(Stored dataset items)
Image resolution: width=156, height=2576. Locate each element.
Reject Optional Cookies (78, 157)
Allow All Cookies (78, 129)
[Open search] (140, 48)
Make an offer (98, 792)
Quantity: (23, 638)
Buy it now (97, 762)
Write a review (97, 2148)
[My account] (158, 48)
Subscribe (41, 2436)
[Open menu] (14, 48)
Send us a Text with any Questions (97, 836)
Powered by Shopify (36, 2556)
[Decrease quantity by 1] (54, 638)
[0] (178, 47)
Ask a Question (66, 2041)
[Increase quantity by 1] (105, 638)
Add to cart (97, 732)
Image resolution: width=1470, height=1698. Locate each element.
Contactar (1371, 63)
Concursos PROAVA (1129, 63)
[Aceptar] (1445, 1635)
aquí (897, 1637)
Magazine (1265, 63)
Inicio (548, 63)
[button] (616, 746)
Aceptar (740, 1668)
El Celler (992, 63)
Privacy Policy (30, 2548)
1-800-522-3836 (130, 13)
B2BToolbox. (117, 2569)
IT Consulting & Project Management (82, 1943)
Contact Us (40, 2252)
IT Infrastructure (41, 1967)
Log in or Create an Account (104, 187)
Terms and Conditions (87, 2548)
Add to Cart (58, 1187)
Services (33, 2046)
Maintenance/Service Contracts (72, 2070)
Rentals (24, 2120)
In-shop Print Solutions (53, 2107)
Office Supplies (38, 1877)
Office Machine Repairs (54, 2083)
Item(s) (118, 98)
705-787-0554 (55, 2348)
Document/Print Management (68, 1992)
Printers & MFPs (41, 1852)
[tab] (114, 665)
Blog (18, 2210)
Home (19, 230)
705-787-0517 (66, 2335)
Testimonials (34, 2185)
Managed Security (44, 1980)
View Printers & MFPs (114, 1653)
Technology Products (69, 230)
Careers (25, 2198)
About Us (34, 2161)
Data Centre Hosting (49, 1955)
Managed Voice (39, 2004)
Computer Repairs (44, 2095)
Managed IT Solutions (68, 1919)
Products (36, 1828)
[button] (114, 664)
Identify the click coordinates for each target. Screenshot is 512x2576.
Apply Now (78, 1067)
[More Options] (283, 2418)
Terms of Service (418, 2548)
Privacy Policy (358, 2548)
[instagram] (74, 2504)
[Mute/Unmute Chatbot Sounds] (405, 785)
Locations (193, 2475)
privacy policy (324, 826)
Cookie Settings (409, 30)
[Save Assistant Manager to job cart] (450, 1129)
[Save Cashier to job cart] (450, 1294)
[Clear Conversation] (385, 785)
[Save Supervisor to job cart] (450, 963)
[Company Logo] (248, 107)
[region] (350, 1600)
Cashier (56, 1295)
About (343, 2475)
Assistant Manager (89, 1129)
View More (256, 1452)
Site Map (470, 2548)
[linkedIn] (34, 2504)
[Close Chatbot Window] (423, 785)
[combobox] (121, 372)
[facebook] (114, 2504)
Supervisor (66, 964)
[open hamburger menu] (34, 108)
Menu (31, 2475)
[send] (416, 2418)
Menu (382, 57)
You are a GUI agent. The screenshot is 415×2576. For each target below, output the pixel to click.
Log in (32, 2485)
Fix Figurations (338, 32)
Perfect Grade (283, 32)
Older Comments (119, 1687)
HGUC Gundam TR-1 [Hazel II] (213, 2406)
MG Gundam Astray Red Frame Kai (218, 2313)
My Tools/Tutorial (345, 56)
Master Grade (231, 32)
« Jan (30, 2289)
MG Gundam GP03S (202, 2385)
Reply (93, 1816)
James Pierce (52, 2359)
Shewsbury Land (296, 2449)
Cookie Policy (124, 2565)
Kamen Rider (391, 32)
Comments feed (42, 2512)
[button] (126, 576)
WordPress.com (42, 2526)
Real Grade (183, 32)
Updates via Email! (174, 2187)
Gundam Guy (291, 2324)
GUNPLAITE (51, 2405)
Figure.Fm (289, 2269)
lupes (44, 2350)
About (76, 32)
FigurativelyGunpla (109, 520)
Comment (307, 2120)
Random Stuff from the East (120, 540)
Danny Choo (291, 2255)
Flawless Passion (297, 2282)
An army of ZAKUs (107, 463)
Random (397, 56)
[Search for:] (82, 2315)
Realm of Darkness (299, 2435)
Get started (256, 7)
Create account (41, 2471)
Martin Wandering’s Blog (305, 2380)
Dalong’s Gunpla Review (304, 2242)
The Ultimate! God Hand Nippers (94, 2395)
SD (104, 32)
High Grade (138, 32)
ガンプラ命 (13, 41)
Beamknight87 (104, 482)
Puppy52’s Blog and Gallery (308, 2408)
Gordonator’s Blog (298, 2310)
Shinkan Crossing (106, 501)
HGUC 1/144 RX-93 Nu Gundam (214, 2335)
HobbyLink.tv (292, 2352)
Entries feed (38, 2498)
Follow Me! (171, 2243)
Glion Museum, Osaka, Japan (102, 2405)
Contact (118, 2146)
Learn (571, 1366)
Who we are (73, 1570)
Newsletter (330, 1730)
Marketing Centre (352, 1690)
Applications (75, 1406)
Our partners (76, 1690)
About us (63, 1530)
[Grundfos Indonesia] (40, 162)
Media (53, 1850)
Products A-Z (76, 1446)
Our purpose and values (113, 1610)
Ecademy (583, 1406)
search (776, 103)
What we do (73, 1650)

## What needs to be done
Beginning of the records through the line with "[More Options] (283, 2418)": return that span exactly and stop there.

## Output below
Image resolution: width=156, height=2576. Locate each element.
Reject Optional Cookies (78, 157)
Allow All Cookies (78, 129)
[Open search] (140, 48)
Make an offer (98, 792)
Quantity: (23, 638)
Buy it now (97, 762)
Write a review (97, 2148)
[My account] (158, 48)
Subscribe (41, 2436)
[Open menu] (14, 48)
Send us a Text with any Questions (97, 836)
Powered by Shopify (36, 2556)
[Decrease quantity by 1] (54, 638)
[0] (178, 47)
Ask a Question (66, 2041)
[Increase quantity by 1] (105, 638)
Add to cart (97, 732)
Image resolution: width=1470, height=1698. Locate each element.
Contactar (1371, 63)
Concursos PROAVA (1129, 63)
[Aceptar] (1445, 1635)
aquí (897, 1637)
Magazine (1265, 63)
Inicio (548, 63)
[button] (616, 746)
Aceptar (740, 1668)
El Celler (992, 63)
Privacy Policy (30, 2548)
1-800-522-3836 (130, 13)
B2BToolbox. (117, 2569)
IT Consulting & Project Management (82, 1943)
Contact Us (40, 2252)
IT Infrastructure (41, 1967)
Log in or Create an Account (104, 187)
Terms and Conditions (87, 2548)
Add to Cart (58, 1187)
Services (33, 2046)
Maintenance/Service Contracts (72, 2070)
Rentals (24, 2120)
In-shop Print Solutions (53, 2107)
Office Supplies (38, 1877)
Office Machine Repairs (54, 2083)
Item(s) (118, 98)
705-787-0554 (55, 2348)
Document/Print Management (68, 1992)
Printers & MFPs (41, 1852)
[tab] (114, 665)
Blog (18, 2210)
Home (19, 230)
705-787-0517 (66, 2335)
Testimonials (34, 2185)
Managed Security (44, 1980)
View Printers & MFPs (114, 1653)
Technology Products (69, 230)
Careers (25, 2198)
About Us (34, 2161)
Data Centre Hosting (49, 1955)
Managed Voice (39, 2004)
Computer Repairs (44, 2095)
Managed IT Solutions (68, 1919)
Products (36, 1828)
[button] (114, 664)
Identify the click coordinates for each target. Screenshot is 512x2576.
Apply Now (78, 1067)
[More Options] (283, 2418)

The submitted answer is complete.